Le prêtre s’en est allé vers le Seigneur et nous le suivrons nous aussi bientôt, si ça continue comme ça. Je ne suis pas rentré chez moi depuis six jours. Je ne me souviens pas quand j’ai mangé pour la dernière fois. Je me rends compte de mon inutilité sur cette terre et je veux consacrer jusqu’à mon dernier souffle à aider les autres. Je suis heureux d’être revenu à Dieu, alors que nous sommes au beau milieu de la souffrance et de la mort de nos semblables. »

 

     Ce médecin, dans un lieu de souffrance et de mort, a trouvé une vie nouvelle. C’est l’un des miracles de la résurrection, là où il semble être trop tard pour quoi que ce soit. Et pourtant, le plan de Dieu a son histoire propre… « pour que vous croyiez. »

 

« Revenons en Judée. »

 

     Cette phrase doit être complétée par les circonstances dans lesquelles elle a été prononcée : « Les disciples lui dirent : « Rabbi, tout récemment, les Juifs, là-bas, cherchaient à te lapider, et tu y retournes ? » »…

 

     Jésus, qui retourne dans un endroit “dangereux”, un lieu de persécution, de mort – pour y révéler sa gloire. C’est devenu l’expérience de ce médecin de Lombardie à travers les événements extérieurs qu’il a vécus.

 

     Mais n’est-ce pas aussi une invitation pour chacun et chacune d’entre nous à suivre intérieurement le même chemin ? Une invitation à aller courageusement avec Jésus dans ces espaces de notre cœur où nous ne voulons pas retourner ? Dans nos blessures, nos péchés, nos incapacités, nos folies qui nous lapident ? C’est là que Dieu peut révéler sa gloire – mais pour le faire, il a besoin de notre présence.

 

     Enfin, la dernière phrase, qui est en fait la première phrase dans l’ordre du récit, mais que nous ne pouvons comprendre qu’au bout du chemin :

 

« Cette maladie ne conduit pas à la mort,
elle est pour la gloire de Dieu,
afin que par elle le Fils de Dieu
soit glorifié. ».

 

      Avant que l’oeuvre de Dieu ne soit achevée, on ne peut que constater les contradictions : d’abord Jésus dit que cette maladie ne conduit pas à la mort, puis il dit que Lazare est mort… .Notre réalité actuelle est également remplie de ces contradictions, que souvent nous ne comprenons pas. Nous voyons différents processus et leurs conséquences humaines.

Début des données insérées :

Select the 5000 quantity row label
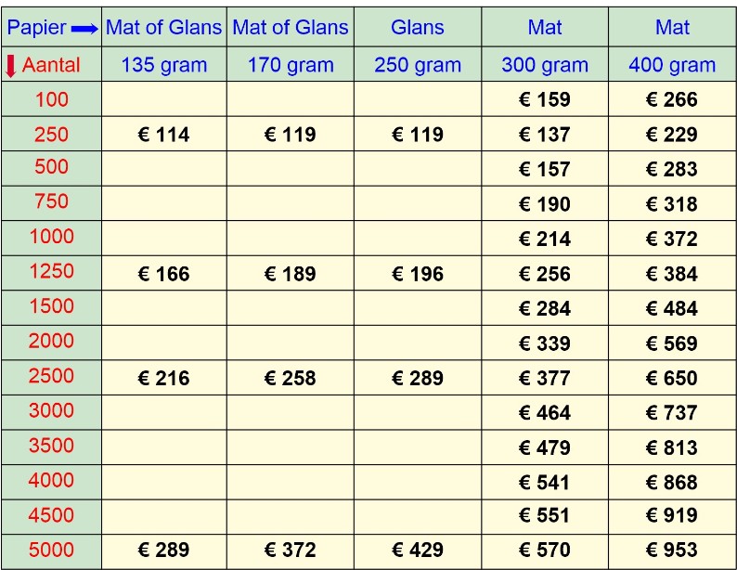 click(x=51, y=550)

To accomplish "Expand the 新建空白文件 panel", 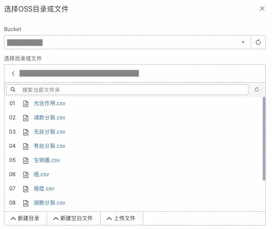I will pos(73,218).
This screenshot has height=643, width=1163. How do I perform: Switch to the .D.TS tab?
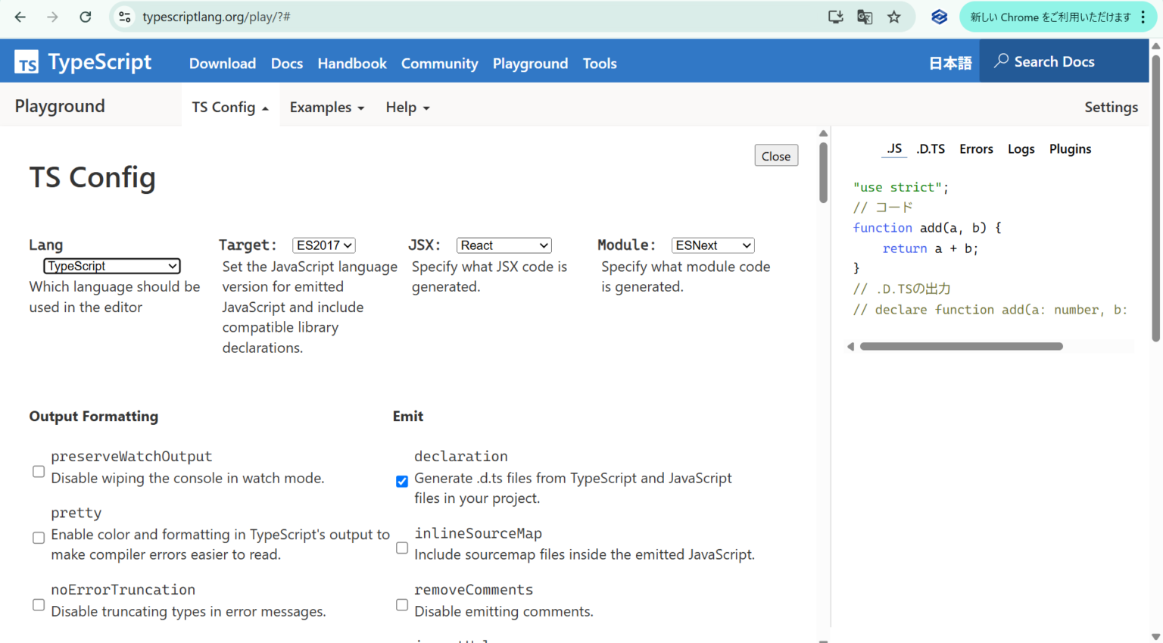(x=931, y=148)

     Dans notre lutte quotidienne contre la souffrance – tant extérieure qu’intérieure – nous ne voyons souvent que la mort de Lazare. Et pourtant, cette réalité est pénétrée par une autre réalité, invisible, qui fait que ces processus visibles prennent pour nous un sens différent.

     Notre histoire personnelle et l’histoire du monde entier, en Dieu, ont leur propre déroulement et leur propre terme. Un terme qui nous permet de dire en toute confiance que « cette maladie ne conduit pas à la mort, elle est pour la gloire de Dieu, afin que par elle le Fils de Dieu soit glorifié. »

Nous restons en communion de prière avec vous tous !

Bien fraternellement,

tous les frères et soeurs de Vézelay.